Sadly, the climax never came, and it didn't. Each of the stories were paid off in 'Lantern', but all in pretty much the least interesting way possible.
First up, let's look at the drug cartel side of things. Mike, arguably the best thing about the show, was weirdly absent in the finale, as we saw Hector Salamanca demand fealty from Nacho's resistant father. Sensing danger for his beloved papi, Nacho dispensed with his poisoned pill long game and set about straight-up shooting Hector from point blank range. He was interrupted by a meeting between Salamanca's crew and Gus Fring however, which should have been a major showdown, a payoff for the tension that has been building around the don's aggression and unwillingness to compromise all season. It should have had unexpected twists and complex machinations. Instead, Hector simply refused to accept Don Eladio's decision again and keeled over again. Carted away in an ambulance, Gus and Nacho were left standing there, and we weren't even treated to a first proper conversation between the two unwitting allies, it simply cut away as they looked on. A perfunctory and disappointing denouement to the season arc.

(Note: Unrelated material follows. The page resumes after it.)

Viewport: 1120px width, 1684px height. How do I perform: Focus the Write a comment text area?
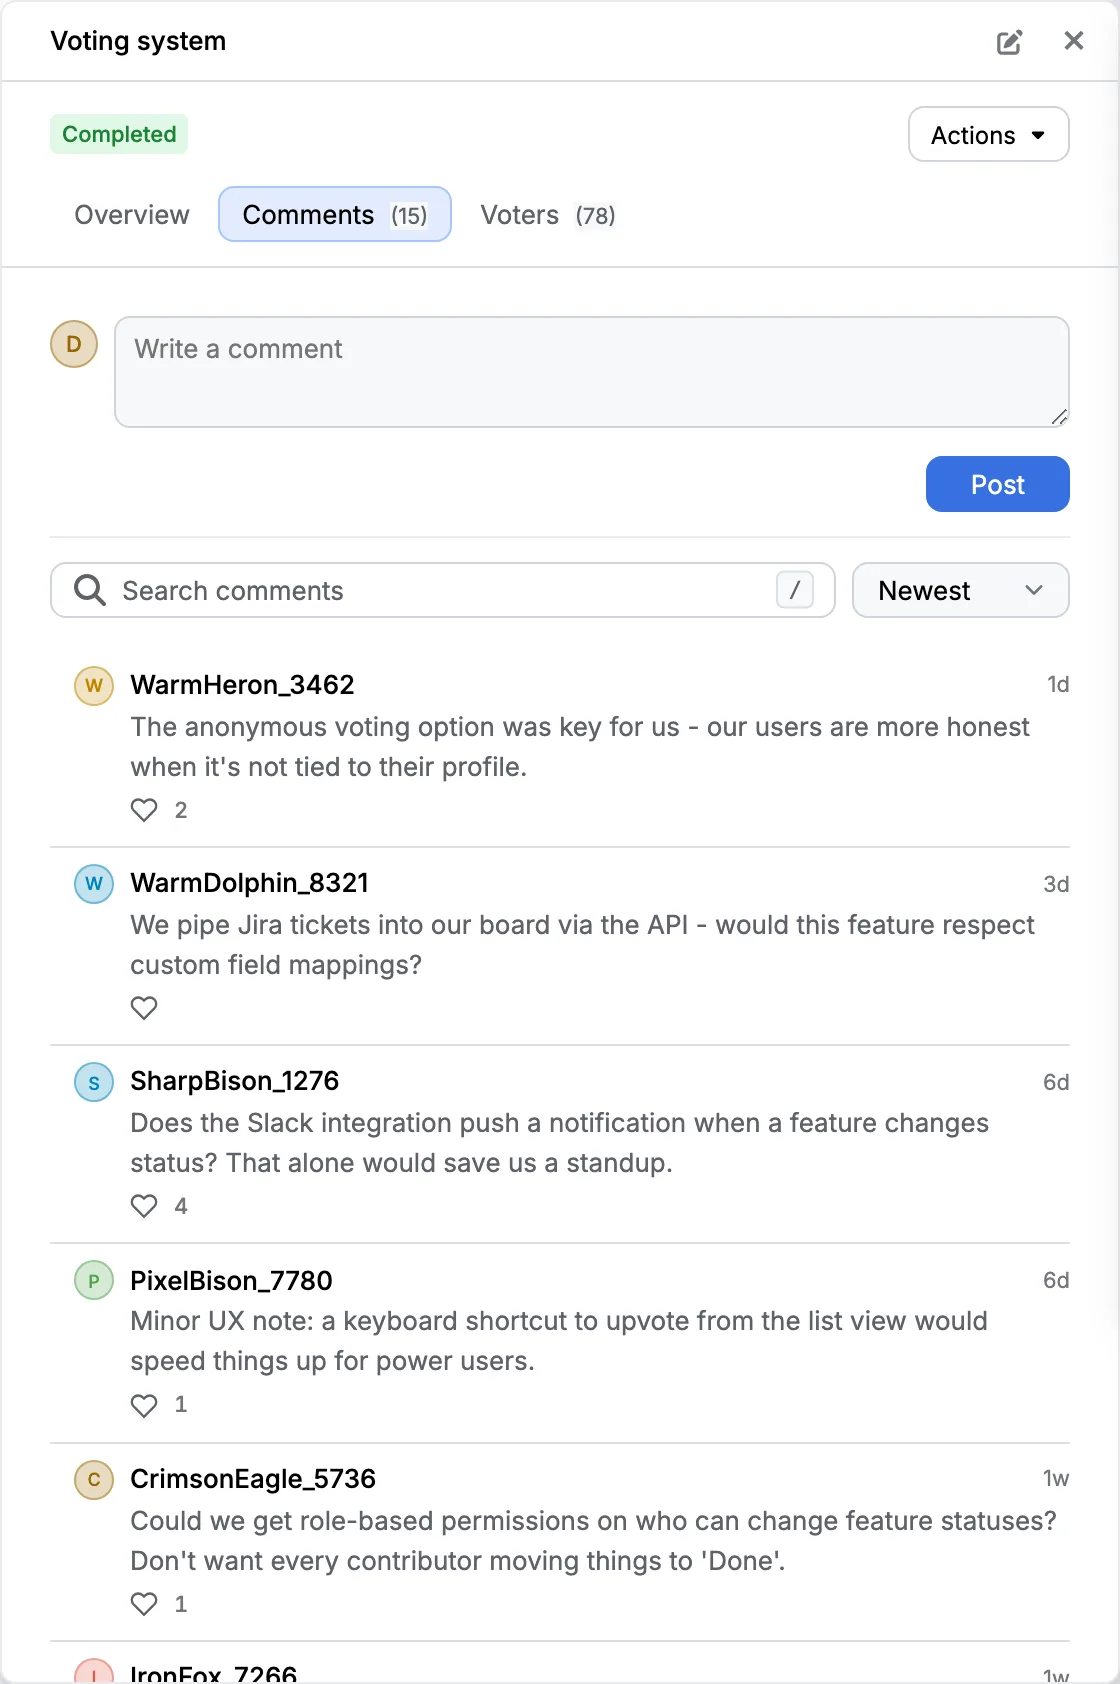pos(592,372)
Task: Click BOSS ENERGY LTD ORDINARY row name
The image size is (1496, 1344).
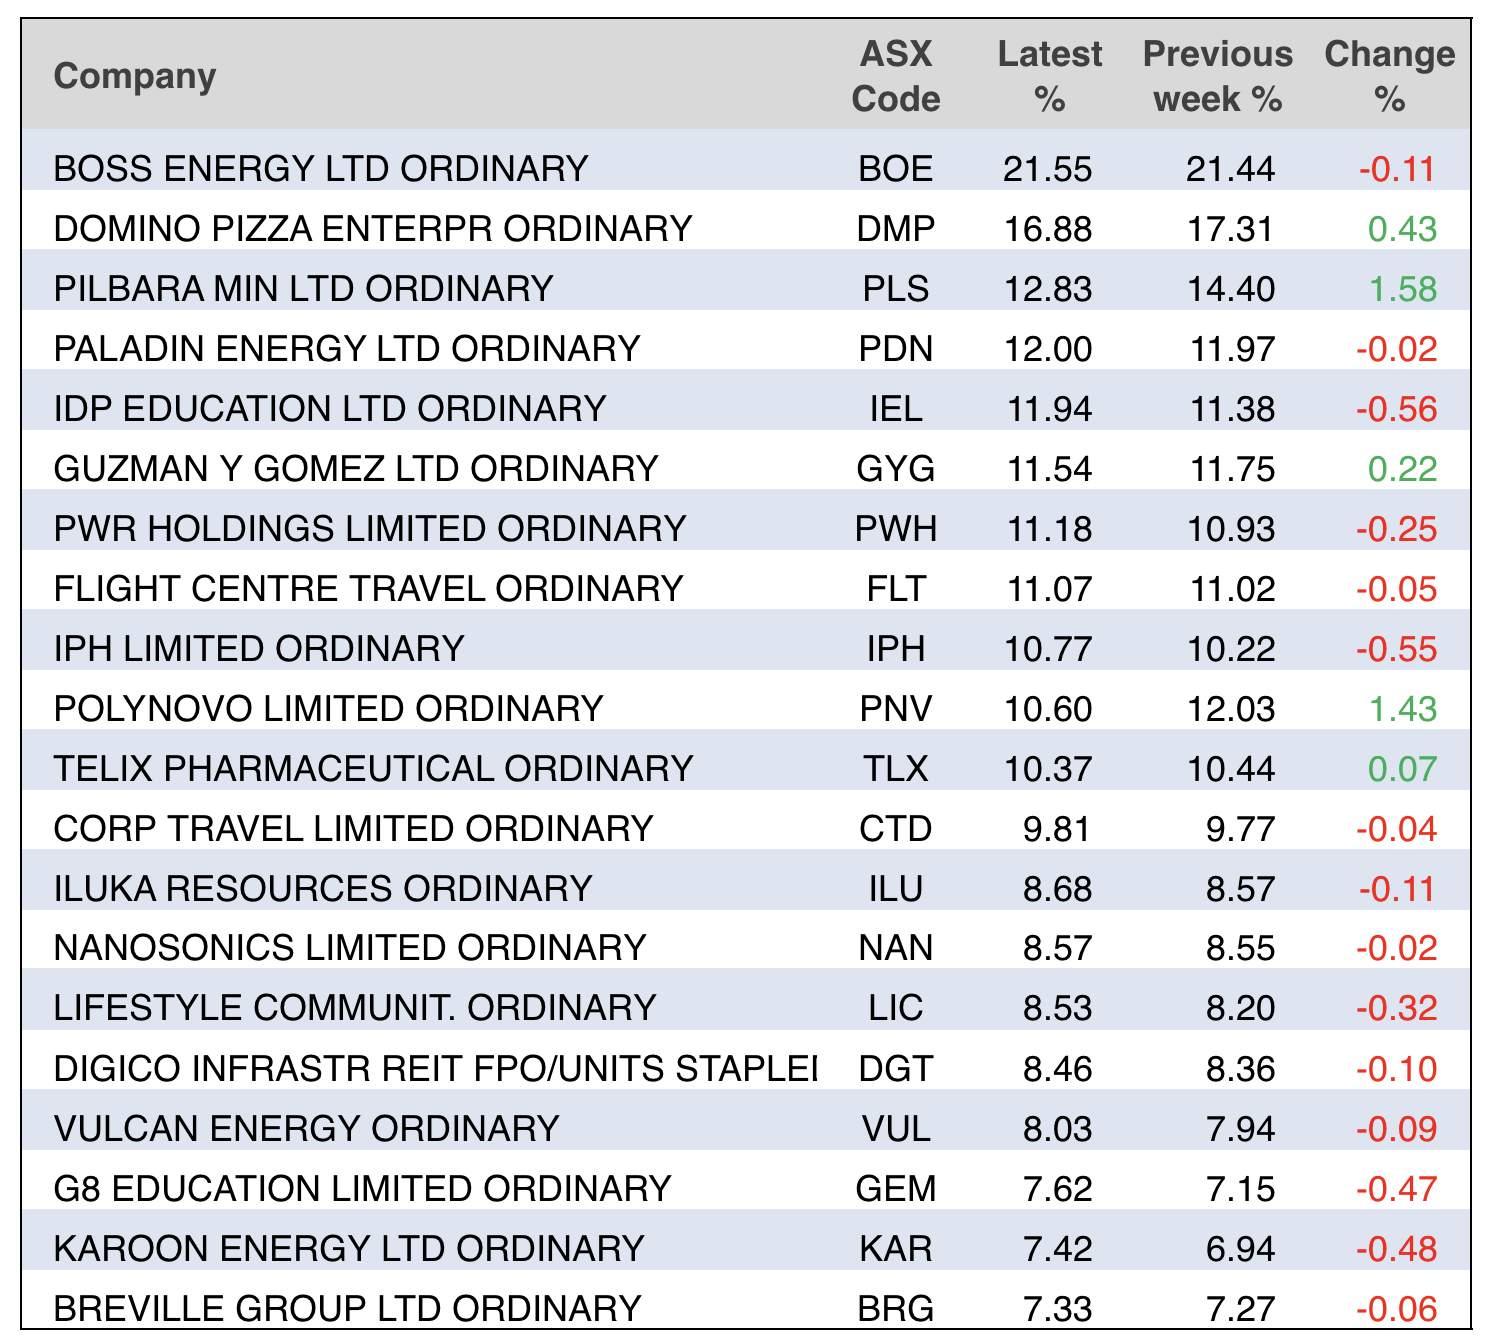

Jimmy's story was a little richer, seeing him survey the trail of ruined lives behind him and try and smooth over the dirt. Kim was strung out, Sandpiper resident Irene was sad and friendless and Chuck was forced into early retirement, all - though indirectly to varying degrees - because of Jimmy. He managed to make amends with Kim following her car crash and take a humiliating hit at Sandpiper to salvage Irene's reputation - fine - but why on Earth did he visit Chuck? The 'brotherly love' ship had long since sailed for the pair and I just didn't buy him feeling bound to check up on the elder McGill out of guilt. Yes, we're often driven back time and time again to the people in our past, especially if they're our blood, but Jimmy was past worrying about Chuck by this point, and Kim's crash wasn't a convincing catalyst for him to backtrack.
"The truth is you've never mattered all that much to me," was a hell of a parting line from Chuck, but the scene ultimately didn't really add anything we hadn't already seen or felt to the brothers' story.
In the last shot of season 3, an apparently suicidal Chuck, having succumbed to his psychosomatic illness once again, kicked over a lantern and his house was engulfed in flames - a lantern just like the one in the episode's cold open...um, cool? Breaking Bad/Better Call Saul is known for its thoughtful foreshadowing/callbacks but this was completely empty. The opening scene of a young Chuck and Jimmy reading in a tent seemed neither significant nor memorable, and a lantern just happened to be there. It was incidental. That's it. It was an awkward way of tying together the episode and the lantern was certainly not worthy of being the emphatic name of the episode, let alone the means of Chuck's (potential) demise.
Look, I get it. Better Call Saul isn't trying to be Breaking Bad and I shouldn't be expecting the latter's intrigue or level of drama. But even viewed as a more stately-paced character study, this finale just didn't come close to the quality of say a 'Full Measure' or a 'Face Off'.